Unfortunately, there were inconsistencies in how recordings were performed (which will be corrected in the future). Thus, many of the recordings have inconsistent locations inside the video frame for home cage sociability recordings. We need a way of cropping this sort of data in a reproducible, easy to use, and documented manner.
What can come of this project is creating a general purpose image cropping tool that can output correctly formatted single images or videos that the lab can use.
There are two options I see for moving forward here:
- MATLAB: MATLAB has an image cropping tool that can perform this task for us it seems. See this link https://www.mathworks.com/help/images/ref/imcrop.html. We can probably make something much quicker than we could in Python if we use this. The primary issue is that we would either need to get you all MATLAB installed on your laptops (expensive, no thanks) or you can hop onto the cluster to use MATLAB licenses there. This option is ideal, plus you can get familiar with using the cluster generally. It's not too scary, I promise!
- Python: Python's OpenCV library has many ways of performing this sort of cropping by letting you make apps that can draw over images, perform a crop for all images in a video, and then write it all to some kind of output.
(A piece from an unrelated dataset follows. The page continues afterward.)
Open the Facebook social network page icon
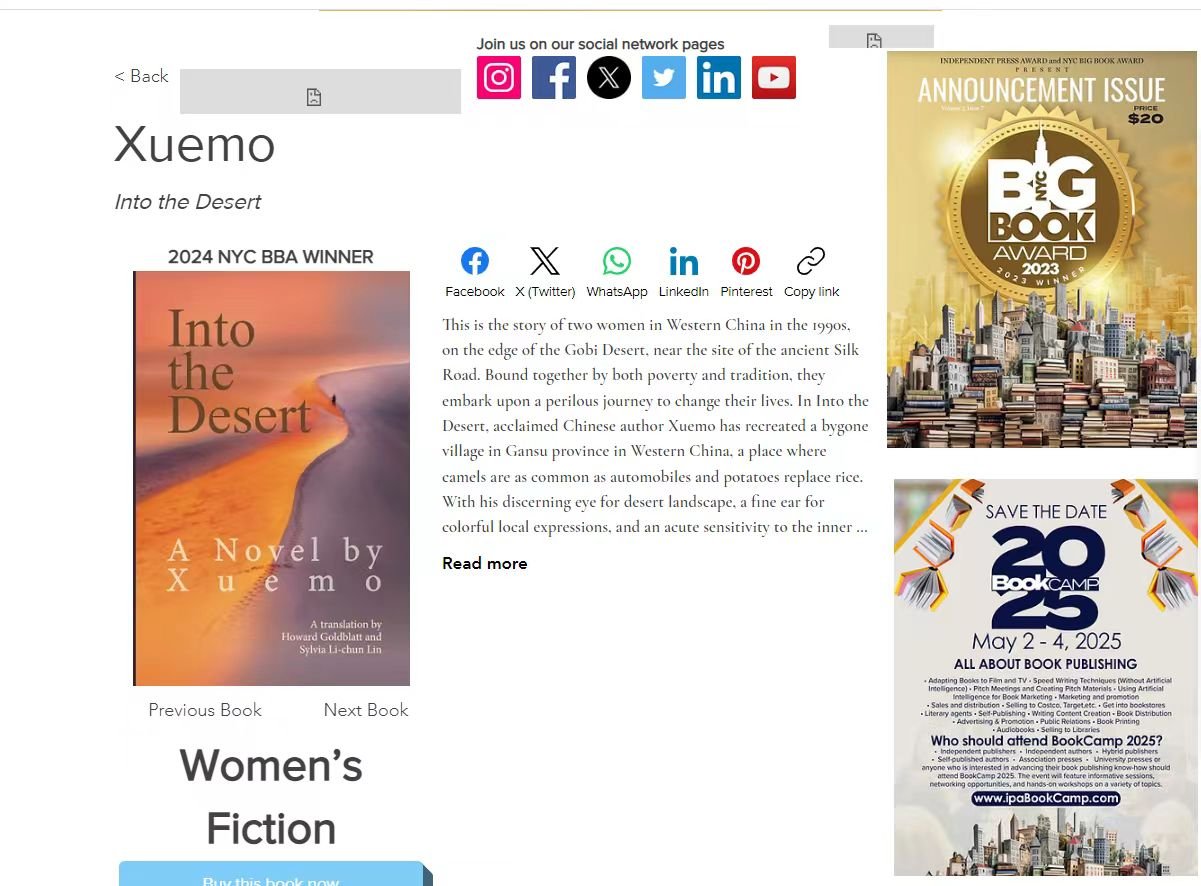 pyautogui.click(x=553, y=77)
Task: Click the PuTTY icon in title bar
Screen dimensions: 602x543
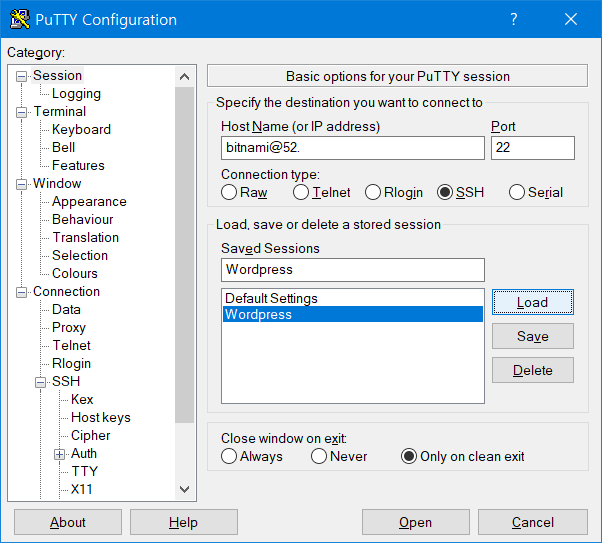Action: point(19,19)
This will require much more work than the MATLAB option most likely and, therefore, might not be the preferred method of moving forward with this. However, on the other hand, it would offer the best opportunity to learn a lot more about image manipulation details than the solution MATLAB offers you.
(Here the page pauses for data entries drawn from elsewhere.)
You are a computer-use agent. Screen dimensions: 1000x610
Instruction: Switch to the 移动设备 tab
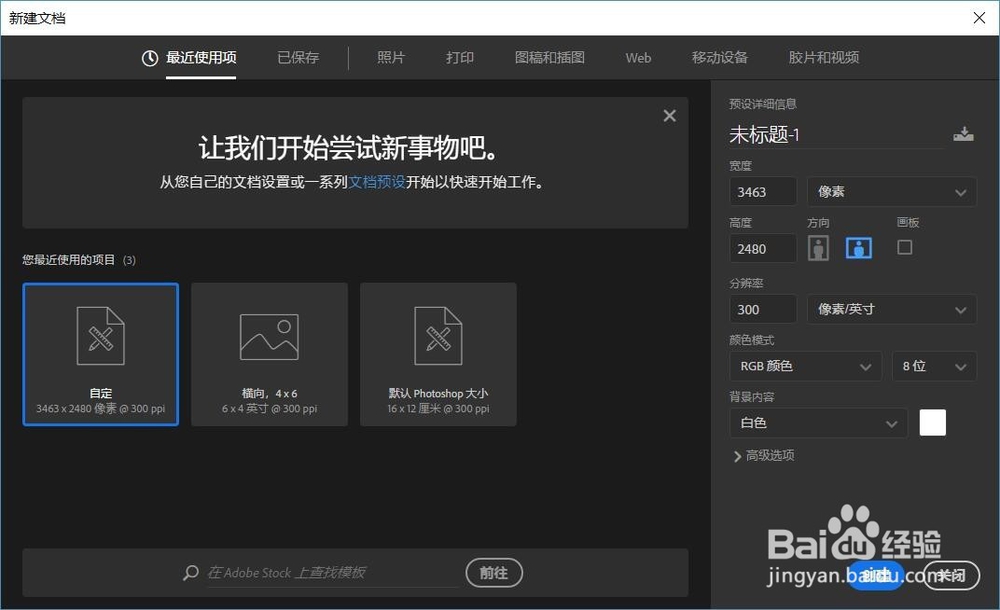[719, 58]
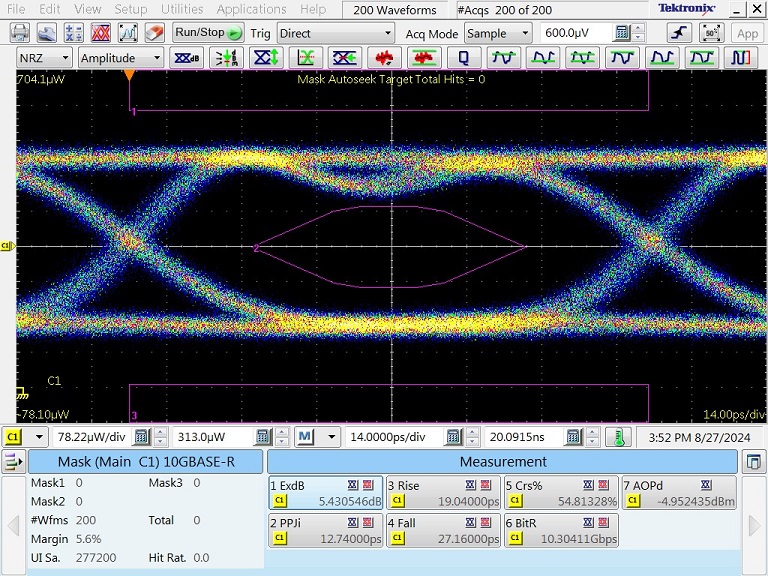Image resolution: width=768 pixels, height=576 pixels.
Task: Click the right scroll arrow of measurement panel
Action: [755, 524]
Comment on this post (it's fun!) for what you think. Try reacting to the post too for voting: ❤️ for python, 🎉 for MATLAB.
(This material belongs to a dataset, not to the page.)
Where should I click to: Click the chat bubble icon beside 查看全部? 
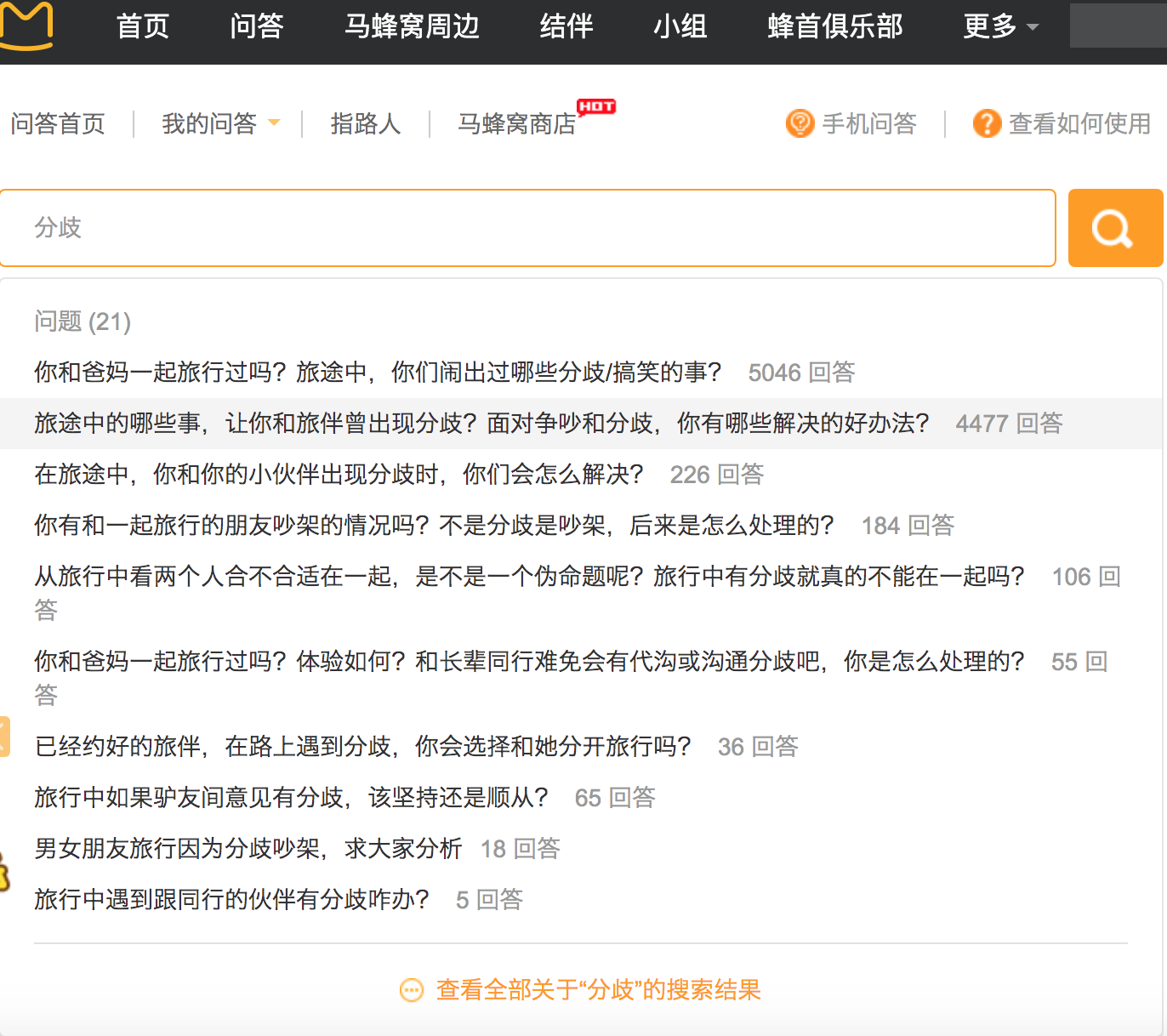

Regardless of the option you choose, the following will need to be done:
REQUIRED
- Where will this data be stored on the server? We need to have all videos have a consistent naming convention (ideally one that other teams in the lab could also use) and stored in a way that's structured, easy to programmatically write to and read from.
- What should the outputs look like? Where will those go?
- How should we keep track of the different things that have been completed for each step? This is something I've been grappling with and have probably been trying to make far too complicated. A simple spreadsheet for now would work fine, but ideally it could be checked by a script that anyone in the lab could quickly run to see what's been through what step without having to check directories themselves.
OPTIONAL BUT COOL
- How do we make this a reliable, easy thing to use for anyone in the lab for any purpose?
- Can we make a template for different use cases that can run different things in batches?
If you choose to do the Python version, there's a few other things we could do that would be great for you to learn about if you plan on doing any sort of larger than memory data processing (which if you do any sort of functional imaging like 2p/1p or even large ephys recordings, you will do one day! It's the future happening now!).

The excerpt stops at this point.